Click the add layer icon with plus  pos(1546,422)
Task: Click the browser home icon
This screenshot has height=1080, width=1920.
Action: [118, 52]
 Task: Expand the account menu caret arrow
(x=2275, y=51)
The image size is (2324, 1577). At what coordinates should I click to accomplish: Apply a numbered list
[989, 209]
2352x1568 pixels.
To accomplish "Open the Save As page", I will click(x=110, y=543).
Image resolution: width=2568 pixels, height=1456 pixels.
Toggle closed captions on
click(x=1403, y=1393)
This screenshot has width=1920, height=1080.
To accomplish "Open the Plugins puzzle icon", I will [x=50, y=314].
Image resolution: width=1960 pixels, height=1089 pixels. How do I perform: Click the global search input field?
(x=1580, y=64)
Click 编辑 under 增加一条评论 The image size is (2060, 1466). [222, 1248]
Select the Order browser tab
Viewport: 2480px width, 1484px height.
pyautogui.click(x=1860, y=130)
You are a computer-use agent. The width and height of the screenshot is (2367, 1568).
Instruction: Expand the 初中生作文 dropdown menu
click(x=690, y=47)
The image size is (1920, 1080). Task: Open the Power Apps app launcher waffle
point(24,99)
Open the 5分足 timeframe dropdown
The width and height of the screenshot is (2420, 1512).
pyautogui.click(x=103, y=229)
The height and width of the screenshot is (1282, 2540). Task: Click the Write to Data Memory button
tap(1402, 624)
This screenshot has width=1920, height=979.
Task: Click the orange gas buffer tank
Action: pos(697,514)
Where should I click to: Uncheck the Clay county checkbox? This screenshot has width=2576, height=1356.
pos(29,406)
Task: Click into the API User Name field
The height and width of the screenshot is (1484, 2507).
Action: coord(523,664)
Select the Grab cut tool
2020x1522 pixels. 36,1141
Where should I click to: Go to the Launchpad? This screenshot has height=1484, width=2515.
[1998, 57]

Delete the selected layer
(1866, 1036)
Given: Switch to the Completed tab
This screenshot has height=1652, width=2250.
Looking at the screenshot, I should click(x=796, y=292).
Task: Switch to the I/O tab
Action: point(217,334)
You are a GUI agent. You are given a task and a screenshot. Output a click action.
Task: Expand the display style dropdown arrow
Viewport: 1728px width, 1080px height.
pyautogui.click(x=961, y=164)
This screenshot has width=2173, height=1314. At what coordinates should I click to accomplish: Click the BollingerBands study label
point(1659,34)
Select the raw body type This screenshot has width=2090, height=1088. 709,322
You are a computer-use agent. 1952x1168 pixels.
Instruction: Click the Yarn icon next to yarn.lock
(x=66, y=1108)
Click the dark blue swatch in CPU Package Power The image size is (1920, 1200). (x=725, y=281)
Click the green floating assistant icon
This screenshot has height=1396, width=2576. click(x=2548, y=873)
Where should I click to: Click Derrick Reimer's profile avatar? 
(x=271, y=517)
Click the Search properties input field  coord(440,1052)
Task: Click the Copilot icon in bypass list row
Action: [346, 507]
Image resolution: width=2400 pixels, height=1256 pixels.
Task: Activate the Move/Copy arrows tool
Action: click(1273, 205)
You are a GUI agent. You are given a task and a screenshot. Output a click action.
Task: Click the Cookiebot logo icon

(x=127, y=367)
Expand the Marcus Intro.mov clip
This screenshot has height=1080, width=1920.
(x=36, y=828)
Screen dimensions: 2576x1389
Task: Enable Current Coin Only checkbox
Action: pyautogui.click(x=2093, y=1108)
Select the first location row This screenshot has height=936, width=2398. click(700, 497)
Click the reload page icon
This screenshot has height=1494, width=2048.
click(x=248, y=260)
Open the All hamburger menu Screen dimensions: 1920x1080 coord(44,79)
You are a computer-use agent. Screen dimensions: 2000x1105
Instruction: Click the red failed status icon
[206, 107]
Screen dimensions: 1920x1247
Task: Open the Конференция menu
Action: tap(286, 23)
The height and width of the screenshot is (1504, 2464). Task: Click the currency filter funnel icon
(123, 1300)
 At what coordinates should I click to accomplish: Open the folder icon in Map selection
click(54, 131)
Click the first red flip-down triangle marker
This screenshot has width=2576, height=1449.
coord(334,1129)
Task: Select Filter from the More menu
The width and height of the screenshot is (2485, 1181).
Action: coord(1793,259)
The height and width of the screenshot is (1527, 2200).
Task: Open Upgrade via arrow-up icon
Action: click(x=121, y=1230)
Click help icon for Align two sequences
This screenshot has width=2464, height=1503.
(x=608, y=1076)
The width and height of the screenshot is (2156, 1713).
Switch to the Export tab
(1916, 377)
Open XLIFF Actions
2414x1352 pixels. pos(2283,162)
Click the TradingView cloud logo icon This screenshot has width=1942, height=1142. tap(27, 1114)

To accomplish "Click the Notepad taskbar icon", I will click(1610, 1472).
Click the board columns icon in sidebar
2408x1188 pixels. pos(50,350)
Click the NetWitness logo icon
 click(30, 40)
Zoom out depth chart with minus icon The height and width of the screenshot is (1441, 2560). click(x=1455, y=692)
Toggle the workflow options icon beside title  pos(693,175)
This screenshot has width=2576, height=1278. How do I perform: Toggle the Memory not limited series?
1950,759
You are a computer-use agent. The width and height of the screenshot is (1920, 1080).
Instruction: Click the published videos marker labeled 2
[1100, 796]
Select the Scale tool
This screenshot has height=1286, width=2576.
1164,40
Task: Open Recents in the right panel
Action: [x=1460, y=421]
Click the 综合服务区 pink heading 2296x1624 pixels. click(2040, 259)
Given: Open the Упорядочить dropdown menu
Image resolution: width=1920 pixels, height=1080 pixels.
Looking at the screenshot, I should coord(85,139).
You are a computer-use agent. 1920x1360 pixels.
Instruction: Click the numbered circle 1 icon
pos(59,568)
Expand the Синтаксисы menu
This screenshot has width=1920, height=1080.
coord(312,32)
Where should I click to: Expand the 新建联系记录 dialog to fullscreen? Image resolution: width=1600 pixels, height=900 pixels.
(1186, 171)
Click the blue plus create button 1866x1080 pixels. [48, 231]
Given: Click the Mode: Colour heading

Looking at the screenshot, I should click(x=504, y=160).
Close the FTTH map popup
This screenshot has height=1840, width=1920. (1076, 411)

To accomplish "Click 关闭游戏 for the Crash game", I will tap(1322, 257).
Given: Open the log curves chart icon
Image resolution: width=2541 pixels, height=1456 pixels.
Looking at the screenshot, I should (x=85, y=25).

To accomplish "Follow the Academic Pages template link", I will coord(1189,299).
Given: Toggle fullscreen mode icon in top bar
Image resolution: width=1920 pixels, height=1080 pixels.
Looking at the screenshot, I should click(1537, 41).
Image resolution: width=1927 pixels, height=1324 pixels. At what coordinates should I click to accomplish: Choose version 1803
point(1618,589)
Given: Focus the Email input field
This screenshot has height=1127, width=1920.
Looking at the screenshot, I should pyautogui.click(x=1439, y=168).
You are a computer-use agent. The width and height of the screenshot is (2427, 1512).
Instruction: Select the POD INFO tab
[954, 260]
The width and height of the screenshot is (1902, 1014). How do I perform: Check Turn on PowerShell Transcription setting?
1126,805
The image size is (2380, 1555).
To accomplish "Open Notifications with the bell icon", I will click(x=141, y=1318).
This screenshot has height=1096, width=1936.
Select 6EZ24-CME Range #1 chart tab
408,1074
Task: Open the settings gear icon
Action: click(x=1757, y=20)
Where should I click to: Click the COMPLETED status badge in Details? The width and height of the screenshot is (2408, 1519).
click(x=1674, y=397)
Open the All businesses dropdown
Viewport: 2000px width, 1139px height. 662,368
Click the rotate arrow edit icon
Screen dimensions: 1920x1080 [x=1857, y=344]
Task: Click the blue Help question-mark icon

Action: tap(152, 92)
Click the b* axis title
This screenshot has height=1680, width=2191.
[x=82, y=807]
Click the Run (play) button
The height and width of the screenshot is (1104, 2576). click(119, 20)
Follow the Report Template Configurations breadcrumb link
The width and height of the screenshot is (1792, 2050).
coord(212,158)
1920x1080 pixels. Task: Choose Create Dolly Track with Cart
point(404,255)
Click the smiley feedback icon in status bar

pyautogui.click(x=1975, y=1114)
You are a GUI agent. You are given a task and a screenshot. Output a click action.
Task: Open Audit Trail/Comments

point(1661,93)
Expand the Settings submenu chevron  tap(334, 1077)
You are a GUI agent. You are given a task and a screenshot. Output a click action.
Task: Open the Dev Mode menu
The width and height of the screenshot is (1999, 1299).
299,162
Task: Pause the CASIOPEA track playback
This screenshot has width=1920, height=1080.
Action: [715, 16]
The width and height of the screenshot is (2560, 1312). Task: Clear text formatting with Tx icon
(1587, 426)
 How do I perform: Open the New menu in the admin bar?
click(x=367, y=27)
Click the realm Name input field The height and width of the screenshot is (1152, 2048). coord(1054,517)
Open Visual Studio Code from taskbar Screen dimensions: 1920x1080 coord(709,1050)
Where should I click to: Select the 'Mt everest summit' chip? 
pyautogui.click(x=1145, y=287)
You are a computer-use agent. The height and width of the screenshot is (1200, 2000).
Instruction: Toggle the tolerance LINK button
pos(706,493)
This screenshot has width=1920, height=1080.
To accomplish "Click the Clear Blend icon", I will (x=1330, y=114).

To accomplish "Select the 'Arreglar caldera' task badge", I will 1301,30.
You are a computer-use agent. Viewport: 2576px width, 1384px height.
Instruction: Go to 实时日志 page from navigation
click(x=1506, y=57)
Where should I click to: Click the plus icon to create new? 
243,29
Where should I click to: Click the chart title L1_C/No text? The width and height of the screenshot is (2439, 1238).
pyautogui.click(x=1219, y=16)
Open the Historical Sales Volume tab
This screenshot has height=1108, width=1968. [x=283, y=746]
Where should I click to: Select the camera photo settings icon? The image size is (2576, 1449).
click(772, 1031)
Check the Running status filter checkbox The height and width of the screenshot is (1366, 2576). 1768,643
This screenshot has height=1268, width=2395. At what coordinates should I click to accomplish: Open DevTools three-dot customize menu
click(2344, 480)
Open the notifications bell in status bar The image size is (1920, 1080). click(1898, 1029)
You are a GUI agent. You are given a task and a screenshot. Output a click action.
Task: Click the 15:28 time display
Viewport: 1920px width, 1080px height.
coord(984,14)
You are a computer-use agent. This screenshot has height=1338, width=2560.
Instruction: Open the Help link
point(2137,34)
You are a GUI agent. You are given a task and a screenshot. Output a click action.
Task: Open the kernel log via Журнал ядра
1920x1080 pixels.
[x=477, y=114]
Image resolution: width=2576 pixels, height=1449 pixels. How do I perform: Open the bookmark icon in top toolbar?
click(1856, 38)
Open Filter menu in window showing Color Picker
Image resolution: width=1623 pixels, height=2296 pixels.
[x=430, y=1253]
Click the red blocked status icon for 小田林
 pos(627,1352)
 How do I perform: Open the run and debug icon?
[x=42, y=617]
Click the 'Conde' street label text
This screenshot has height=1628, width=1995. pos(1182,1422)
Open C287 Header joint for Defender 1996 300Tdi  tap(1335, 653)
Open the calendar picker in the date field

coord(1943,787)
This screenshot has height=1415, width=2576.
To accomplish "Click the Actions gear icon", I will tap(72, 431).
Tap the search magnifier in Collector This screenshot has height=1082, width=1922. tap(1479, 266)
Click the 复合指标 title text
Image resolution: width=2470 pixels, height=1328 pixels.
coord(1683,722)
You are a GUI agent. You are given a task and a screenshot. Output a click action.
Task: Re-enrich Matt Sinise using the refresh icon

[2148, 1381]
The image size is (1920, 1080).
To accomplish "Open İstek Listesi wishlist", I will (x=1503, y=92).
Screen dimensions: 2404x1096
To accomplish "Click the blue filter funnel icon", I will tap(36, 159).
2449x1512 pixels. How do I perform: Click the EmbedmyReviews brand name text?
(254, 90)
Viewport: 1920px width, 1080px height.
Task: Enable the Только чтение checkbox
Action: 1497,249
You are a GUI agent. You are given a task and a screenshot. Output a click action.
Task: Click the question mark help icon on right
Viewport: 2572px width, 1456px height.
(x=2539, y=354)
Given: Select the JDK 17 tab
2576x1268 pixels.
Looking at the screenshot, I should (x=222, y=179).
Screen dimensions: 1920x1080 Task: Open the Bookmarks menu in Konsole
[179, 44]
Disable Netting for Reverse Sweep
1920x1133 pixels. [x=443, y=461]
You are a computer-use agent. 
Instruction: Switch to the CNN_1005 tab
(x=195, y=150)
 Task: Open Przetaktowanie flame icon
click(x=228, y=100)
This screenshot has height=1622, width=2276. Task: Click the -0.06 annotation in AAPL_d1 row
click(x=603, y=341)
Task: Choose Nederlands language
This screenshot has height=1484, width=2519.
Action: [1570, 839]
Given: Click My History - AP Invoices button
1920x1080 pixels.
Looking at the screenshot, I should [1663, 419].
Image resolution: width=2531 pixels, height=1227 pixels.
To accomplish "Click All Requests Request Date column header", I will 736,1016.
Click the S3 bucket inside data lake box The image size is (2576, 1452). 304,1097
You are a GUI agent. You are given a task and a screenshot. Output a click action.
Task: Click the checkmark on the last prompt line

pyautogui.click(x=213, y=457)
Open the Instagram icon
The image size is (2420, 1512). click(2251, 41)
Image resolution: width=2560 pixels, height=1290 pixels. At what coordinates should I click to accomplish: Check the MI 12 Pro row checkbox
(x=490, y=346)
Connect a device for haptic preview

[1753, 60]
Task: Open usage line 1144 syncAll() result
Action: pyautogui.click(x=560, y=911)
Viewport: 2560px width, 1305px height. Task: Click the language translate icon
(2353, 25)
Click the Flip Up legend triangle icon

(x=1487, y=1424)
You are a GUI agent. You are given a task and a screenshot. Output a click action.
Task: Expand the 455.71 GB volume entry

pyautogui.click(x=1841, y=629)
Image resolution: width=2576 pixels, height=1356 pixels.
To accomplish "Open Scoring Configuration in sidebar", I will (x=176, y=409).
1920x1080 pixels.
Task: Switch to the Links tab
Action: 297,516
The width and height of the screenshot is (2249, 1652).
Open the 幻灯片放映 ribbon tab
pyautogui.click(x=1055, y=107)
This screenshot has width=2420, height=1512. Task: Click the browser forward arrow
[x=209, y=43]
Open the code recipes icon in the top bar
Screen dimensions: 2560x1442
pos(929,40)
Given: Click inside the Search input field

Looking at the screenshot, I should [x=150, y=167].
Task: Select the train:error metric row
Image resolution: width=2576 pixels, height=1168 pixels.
☆ ☆ ☆
What to produce
Reprint exactly the lines above that start at the one with "Click the rotate arrow edit icon" and end at the one with "Task: Pause the CASIOPEA track playback", keeping both and adding none.

Response to this task
Click the rotate arrow edit icon
Screen dimensions: 1920x1080 [x=1857, y=344]
Task: Click the blue Help question-mark icon

Action: tap(152, 92)
Click the b* axis title
This screenshot has height=1680, width=2191.
[x=82, y=807]
Click the Run (play) button
The height and width of the screenshot is (1104, 2576). click(119, 20)
Follow the Report Template Configurations breadcrumb link
The width and height of the screenshot is (1792, 2050).
coord(212,158)
1920x1080 pixels. Task: Choose Create Dolly Track with Cart
point(404,255)
Click the smiley feedback icon in status bar

pyautogui.click(x=1975, y=1114)
You are a GUI agent. You are given a task and a screenshot. Output a click action.
Task: Open Audit Trail/Comments

point(1661,93)
Expand the Settings submenu chevron  tap(334, 1077)
You are a GUI agent. You are given a task and a screenshot. Output a click action.
Task: Open the Dev Mode menu
The width and height of the screenshot is (1999, 1299).
299,162
Task: Pause the CASIOPEA track playback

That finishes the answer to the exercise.